Laut Berichten wurden am 2. September 2015 drei Personen außergerichtlich hingerichtet, nachdem Sicherheitskräfte in dem Dorf Tsarazaza Maevatanana Ausweisüberprüfungen durchgeführt hatten.

Recht auf freie Meinungsäußerung – Umweltaktivisten

Umweltaktivisten riskierten ihre Inhaftierung, wenn sie Aktivitäten der Rohstoffindustrien, insbesondere den illegalen Einschlag von Palisanderholz, kritisierten.

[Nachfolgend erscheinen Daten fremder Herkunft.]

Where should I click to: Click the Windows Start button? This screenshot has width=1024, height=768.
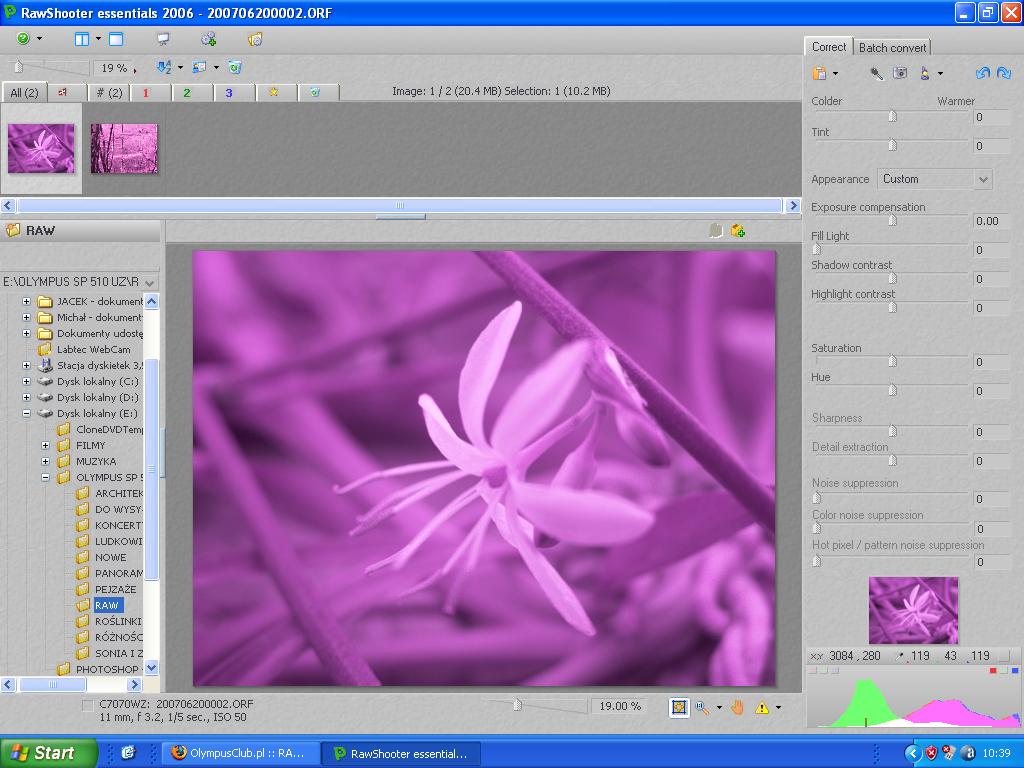tap(48, 753)
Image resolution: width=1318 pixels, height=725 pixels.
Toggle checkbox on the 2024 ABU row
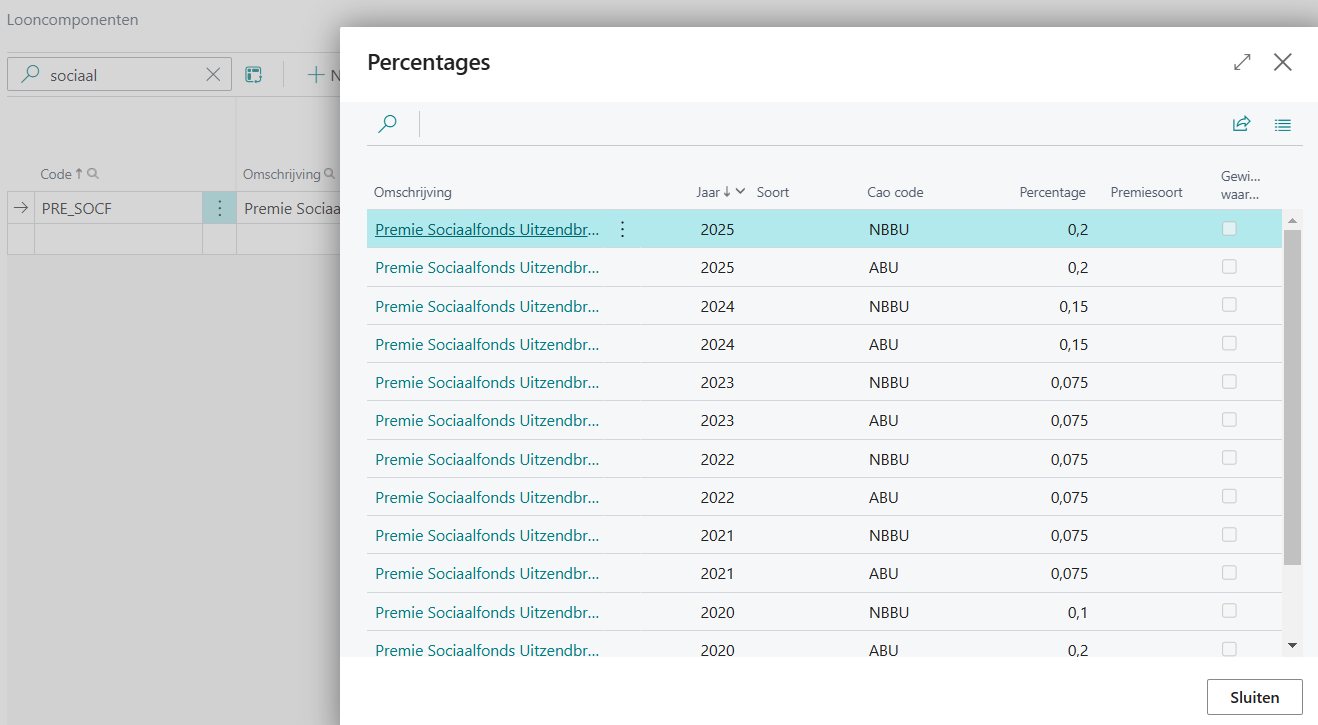pyautogui.click(x=1229, y=343)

Am 22. Mai 2015 erhielt der Umweltaktivist Armand Marozafy eine Haftstrafe von sechs Monaten und eine Geldstrafe in Höhe von 12 Mio. Ariary (ca. 3400 Euro), nachdem über soziale Medien eine persönliche E-Mail von ihm verbreitet worden war. Darin hatte er berichtet, dass zwei lokale Reiseveranstalter in den illegalen Handel mit Palisanderholz verwickelt seien. Das Gericht in Maroantsetra sprach ihn auf der Grundlage umstrittener gesetzlicher Bestimmungen zur Internetkriminalität der Verleumdung schuldig.

Exzessive Gewaltanwendung

Am 31. August 2015 ging die Gendarmerie mit exzessiver Gewalt vor, um eine Demonstration von Studierenden der Ankatso-Universität in der Hauptstadt Antananarivo aufzulösen. Der Studentenführer Jean-Pierre Randrianamboarina wurde geschlagen und erlitt zahlreiche Verletzungen. Nachdem er u. a. wegen Anstiftung zur Störung der öffentlichen Ordnung und zum Sturz der Regierung verurteilt worden war, erhielt er im September 2015 eine Bewährungsstrafe von sechs Monaten.

Kinderrechte

Im März 2015 berichtete das Kinderhilfswerk der Vereinten Nationen (UNICEF), dass 47% aller Kinder unter fünf Jahren chronisch unterernährt seien. Faktoren wie Obdachlosigkeit, Mangelernährung und fehlender Zugang zu medizinischen Grundversorgungsleistungen wirkten sich laut UNICEF nachteilig auf die Lebensbedingungen von Kindern dieser Altersklasse aus.

Haftbedingungen

In den Gefängnissen des Landes herrschte Überbelegung. Mehr als die Hälfte aller Inhaftierten befand sich in Untersuchungshaft. Nach Angaben des Internationalen Komitees vom Roten Kreuz wurden die Nahrungsmittelrationen für die Gefangenen im Jahr 2015 um mehr als die Hälfte gekürzt. In der Folge war die Gesundheit der Häftlinge in hohem Maße gefährdet.